• [EXCERPTED PASSAGE]
Memo to Labour: Less bitching, more listening

There are times when I question why I’m even in the Labour party*.

Not because of our leader, who I support, or based on policies which I broadly agree with (no person could or should ever support 100% of a manifesto, unless they are a party of one).

It is the sheer sense of entitlement that emanates from every faction within.

You only need to look at the reactionary comments to Ed Balls’ speech to the Fabians to see this in all it’s glory.

If we are a party of all – which I think we are – why are we incapable of having a grown-up discussion about anything? Why do we immediately go to the default bag of tricks, muttering “sell-out” or “Tory”; “sack the leader” or “___ for leader”? It isn’t a competition, to see which pseudo-intellectual bollocks wins the idealogical-battle-of-the-week award.

Because the world outside of the activist bubble? Where people don’t really give a toss about which little nook of the big red canvas you’ve carved for yourself? Want answers.

• [STATED EXERCISE A]
Reproduce the memo to Labour in full, word for word.

• [DATA SECTION]
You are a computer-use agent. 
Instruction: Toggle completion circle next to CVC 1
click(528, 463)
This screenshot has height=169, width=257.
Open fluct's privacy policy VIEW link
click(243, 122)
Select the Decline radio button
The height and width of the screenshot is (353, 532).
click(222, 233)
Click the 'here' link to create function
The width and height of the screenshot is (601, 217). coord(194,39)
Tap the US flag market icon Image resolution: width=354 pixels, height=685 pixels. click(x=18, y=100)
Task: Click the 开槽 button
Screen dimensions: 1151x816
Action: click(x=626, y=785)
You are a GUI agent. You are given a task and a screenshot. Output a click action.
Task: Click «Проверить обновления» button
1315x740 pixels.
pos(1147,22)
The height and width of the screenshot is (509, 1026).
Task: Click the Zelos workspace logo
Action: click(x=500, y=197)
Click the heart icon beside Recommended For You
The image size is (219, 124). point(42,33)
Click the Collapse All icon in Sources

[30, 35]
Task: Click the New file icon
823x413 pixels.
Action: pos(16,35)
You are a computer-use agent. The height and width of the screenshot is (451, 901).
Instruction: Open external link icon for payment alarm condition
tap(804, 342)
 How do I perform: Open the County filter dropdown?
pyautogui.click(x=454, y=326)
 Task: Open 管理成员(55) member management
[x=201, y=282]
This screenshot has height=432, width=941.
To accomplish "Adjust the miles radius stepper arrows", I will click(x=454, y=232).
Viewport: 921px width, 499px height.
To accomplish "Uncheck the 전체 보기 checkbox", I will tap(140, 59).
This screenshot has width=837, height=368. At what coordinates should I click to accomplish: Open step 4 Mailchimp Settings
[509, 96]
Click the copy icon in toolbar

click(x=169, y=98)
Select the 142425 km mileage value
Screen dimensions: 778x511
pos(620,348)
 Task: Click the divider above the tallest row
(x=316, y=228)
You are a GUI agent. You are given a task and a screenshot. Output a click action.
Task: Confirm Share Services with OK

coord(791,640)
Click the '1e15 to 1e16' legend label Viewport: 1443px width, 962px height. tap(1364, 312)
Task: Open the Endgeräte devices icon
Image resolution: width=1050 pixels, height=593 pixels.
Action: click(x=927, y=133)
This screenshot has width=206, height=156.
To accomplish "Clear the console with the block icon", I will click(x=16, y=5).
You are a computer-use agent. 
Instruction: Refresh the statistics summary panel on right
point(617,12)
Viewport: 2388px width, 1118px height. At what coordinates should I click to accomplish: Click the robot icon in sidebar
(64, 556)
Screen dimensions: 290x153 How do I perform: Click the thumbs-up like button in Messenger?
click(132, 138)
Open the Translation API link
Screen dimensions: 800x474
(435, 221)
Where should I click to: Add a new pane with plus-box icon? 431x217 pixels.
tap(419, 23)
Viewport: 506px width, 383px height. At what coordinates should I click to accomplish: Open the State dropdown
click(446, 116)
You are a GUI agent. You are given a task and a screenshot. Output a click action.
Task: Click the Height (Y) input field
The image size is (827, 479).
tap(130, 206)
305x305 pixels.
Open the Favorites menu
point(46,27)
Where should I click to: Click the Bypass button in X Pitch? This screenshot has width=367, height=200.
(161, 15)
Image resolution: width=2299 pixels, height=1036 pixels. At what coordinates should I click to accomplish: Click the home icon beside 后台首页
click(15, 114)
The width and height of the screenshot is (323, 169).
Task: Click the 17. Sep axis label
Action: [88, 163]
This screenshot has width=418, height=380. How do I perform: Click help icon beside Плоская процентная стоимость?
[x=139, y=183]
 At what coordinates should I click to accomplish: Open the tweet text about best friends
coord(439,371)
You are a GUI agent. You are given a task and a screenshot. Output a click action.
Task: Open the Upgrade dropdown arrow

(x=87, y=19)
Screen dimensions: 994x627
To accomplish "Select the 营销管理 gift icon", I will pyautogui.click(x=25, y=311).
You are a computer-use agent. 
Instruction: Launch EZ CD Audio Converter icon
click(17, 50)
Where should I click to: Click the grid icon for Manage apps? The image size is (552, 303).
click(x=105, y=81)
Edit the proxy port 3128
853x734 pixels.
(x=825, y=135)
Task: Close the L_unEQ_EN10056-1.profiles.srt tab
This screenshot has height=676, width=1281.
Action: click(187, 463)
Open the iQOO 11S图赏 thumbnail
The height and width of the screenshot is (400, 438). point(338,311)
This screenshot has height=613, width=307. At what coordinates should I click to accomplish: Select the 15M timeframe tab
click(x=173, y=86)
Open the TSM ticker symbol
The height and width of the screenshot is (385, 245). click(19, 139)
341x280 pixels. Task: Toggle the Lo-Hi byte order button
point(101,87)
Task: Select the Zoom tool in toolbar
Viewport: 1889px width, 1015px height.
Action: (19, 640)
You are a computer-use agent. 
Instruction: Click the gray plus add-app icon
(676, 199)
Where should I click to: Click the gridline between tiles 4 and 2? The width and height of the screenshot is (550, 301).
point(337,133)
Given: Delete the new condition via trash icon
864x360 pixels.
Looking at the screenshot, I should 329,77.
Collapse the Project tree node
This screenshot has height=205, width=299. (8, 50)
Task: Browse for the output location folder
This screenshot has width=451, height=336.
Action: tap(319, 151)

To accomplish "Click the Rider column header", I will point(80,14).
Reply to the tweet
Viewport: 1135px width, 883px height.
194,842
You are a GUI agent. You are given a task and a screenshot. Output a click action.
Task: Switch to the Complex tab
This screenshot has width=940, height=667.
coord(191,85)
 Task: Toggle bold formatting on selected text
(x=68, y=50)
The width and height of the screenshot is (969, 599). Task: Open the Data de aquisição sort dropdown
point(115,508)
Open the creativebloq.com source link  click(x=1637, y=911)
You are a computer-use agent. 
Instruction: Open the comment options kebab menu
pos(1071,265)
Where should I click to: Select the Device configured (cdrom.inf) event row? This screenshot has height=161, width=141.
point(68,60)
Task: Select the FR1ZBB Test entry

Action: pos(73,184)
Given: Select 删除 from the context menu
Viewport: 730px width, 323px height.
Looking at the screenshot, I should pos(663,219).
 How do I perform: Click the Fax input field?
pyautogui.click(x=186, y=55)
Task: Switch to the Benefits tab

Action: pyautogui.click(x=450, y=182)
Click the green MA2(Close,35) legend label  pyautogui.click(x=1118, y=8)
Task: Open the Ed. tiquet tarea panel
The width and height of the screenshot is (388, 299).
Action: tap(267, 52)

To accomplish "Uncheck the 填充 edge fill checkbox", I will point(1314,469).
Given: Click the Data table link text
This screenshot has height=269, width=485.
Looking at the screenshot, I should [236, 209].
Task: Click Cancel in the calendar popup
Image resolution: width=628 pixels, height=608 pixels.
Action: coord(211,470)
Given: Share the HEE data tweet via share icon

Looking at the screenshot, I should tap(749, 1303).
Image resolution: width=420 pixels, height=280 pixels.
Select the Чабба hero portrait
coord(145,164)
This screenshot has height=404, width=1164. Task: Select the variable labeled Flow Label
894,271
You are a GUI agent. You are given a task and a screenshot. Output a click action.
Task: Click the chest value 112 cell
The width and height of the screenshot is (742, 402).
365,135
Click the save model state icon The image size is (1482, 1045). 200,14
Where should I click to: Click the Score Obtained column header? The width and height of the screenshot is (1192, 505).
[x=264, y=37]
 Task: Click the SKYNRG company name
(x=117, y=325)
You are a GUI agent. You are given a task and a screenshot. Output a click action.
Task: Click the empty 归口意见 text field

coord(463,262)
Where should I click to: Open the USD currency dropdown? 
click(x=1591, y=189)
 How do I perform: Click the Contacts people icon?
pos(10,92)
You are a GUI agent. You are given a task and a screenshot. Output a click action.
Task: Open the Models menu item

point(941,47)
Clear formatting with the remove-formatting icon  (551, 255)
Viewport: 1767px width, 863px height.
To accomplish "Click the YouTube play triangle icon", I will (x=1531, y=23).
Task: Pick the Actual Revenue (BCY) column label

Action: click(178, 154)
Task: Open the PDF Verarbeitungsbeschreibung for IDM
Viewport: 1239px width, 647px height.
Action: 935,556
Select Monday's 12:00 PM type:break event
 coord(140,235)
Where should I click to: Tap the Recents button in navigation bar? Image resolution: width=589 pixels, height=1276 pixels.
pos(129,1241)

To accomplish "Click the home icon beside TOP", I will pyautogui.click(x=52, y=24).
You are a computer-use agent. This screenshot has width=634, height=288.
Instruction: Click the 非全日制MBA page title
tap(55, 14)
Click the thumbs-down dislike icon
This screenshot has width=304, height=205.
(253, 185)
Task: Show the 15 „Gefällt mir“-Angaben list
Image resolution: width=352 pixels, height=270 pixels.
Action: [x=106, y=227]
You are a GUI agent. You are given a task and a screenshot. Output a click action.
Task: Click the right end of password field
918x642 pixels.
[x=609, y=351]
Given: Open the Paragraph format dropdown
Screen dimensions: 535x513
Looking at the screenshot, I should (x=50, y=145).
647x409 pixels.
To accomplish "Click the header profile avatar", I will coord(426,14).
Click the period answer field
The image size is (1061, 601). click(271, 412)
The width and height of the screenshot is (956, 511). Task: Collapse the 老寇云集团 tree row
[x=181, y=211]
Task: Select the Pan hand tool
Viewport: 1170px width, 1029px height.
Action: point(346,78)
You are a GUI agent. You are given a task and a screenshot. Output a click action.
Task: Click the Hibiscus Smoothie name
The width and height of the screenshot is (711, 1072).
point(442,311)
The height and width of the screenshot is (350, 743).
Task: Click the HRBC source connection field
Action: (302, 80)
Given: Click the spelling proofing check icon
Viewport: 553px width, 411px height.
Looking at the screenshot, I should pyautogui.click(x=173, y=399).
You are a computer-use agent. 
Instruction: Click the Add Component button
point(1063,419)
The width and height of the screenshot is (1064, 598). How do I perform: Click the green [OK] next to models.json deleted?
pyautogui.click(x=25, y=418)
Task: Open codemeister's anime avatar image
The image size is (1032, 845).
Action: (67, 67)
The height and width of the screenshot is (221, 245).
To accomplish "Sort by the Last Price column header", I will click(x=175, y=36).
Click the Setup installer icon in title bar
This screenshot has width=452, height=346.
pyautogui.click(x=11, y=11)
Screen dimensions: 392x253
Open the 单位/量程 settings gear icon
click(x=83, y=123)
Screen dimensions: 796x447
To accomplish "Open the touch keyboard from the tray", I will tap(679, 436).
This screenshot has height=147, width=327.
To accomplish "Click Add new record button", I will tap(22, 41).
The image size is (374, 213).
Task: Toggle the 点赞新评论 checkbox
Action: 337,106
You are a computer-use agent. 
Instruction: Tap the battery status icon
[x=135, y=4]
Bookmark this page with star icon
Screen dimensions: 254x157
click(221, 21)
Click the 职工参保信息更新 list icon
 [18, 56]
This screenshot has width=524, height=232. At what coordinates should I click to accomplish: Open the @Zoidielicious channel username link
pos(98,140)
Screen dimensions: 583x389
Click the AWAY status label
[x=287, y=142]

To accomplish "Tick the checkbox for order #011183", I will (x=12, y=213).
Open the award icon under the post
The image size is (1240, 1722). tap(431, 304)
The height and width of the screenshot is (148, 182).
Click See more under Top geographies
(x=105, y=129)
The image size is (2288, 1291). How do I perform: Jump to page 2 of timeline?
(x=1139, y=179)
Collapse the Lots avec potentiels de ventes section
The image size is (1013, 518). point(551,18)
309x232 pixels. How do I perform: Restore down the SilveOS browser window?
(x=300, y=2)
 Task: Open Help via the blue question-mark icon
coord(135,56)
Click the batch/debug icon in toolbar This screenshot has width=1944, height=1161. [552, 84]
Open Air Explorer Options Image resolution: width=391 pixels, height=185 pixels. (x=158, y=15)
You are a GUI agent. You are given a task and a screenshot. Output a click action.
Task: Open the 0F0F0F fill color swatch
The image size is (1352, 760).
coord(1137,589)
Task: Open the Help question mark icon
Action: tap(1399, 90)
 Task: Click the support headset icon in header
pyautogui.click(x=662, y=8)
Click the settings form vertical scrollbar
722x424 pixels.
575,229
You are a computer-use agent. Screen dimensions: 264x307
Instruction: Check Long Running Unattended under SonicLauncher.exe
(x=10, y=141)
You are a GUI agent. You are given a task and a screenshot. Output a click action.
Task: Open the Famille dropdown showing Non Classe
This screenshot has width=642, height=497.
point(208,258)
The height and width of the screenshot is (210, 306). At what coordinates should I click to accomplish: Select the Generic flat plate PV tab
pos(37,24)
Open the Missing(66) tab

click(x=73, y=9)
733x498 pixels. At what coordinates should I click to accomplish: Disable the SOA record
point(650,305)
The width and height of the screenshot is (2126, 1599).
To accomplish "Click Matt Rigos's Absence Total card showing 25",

• [STATED EXERCISE B]
Present the part of the listing that opens with the line containing "This screenshot has height=147, width=327." and closes with the line containing "will (x=12, y=213).", both included, as a Markdown table with the columns No. and Line, numbering each row and leaving out blank lines.

• [WRITTEN SOLUTION A]
Memo to Labour: Less bitching, more listening

There are times when I question why I’m even in the Labour party*.

Not because of our leader, who I support, or based on policies which I broadly agree with (no person could or should ever support 100% of a manifesto, unless they are a party of one).

It is the sheer sense of entitlement that emanates from every faction within.

You only need to look at the reactionary comments to Ed Balls’ speech to the Fabians to see this in all it’s glory.

If we are a party of all – which I think we are – why are we incapable of having a grown-up discussion about anything? Why do we immediately go to the default bag of tricks, muttering “sell-out” or “Tory”; “sack the leader” or “___ for leader”? It isn’t a competition, to see which pseudo-intellectual bollocks wins the idealogical-battle-of-the-week award.

Because the world outside of the activist bubble? Where people don’t really give a toss about which little nook of the big red canvas you’ve carved for yourself? Want answers.

• [WRITTEN SOLUTION B]
| No. | Line |
|---|---|
| 1 | This screenshot has height=147, width=327. |
| 2 | To accomplish "Click Add new record button", I will tap(22, 41). |
| 3 | The image size is (374, 213). |
| 4 | Task: Toggle the 点赞新评论 checkbox |
| 5 | Action: 337,106 |
| 6 | You are a computer-use agent.  |
| 7 | Instruction: Tap the battery status icon |
| 8 | [x=135, y=4] |
| 9 | Bookmark this page with star icon |
| 10 | Screen dimensions: 254x157 |
| 11 | click(221, 21) |
| 12 | Click the 职工参保信息更新 list icon |
| 13 |  [18, 56] |
| 14 | This screenshot has width=524, height=232. At what coordinates should I click to accomplish: Open the @Zoidielicious channel username link |
| 15 | pos(98,140) |
| 16 | Screen dimensions: 583x389 |
| 17 | Click the AWAY status label |
| 18 | [x=287, y=142] |
| 19 | To accomplish "Tick the checkbox for order #011183", I will (x=12, y=213). |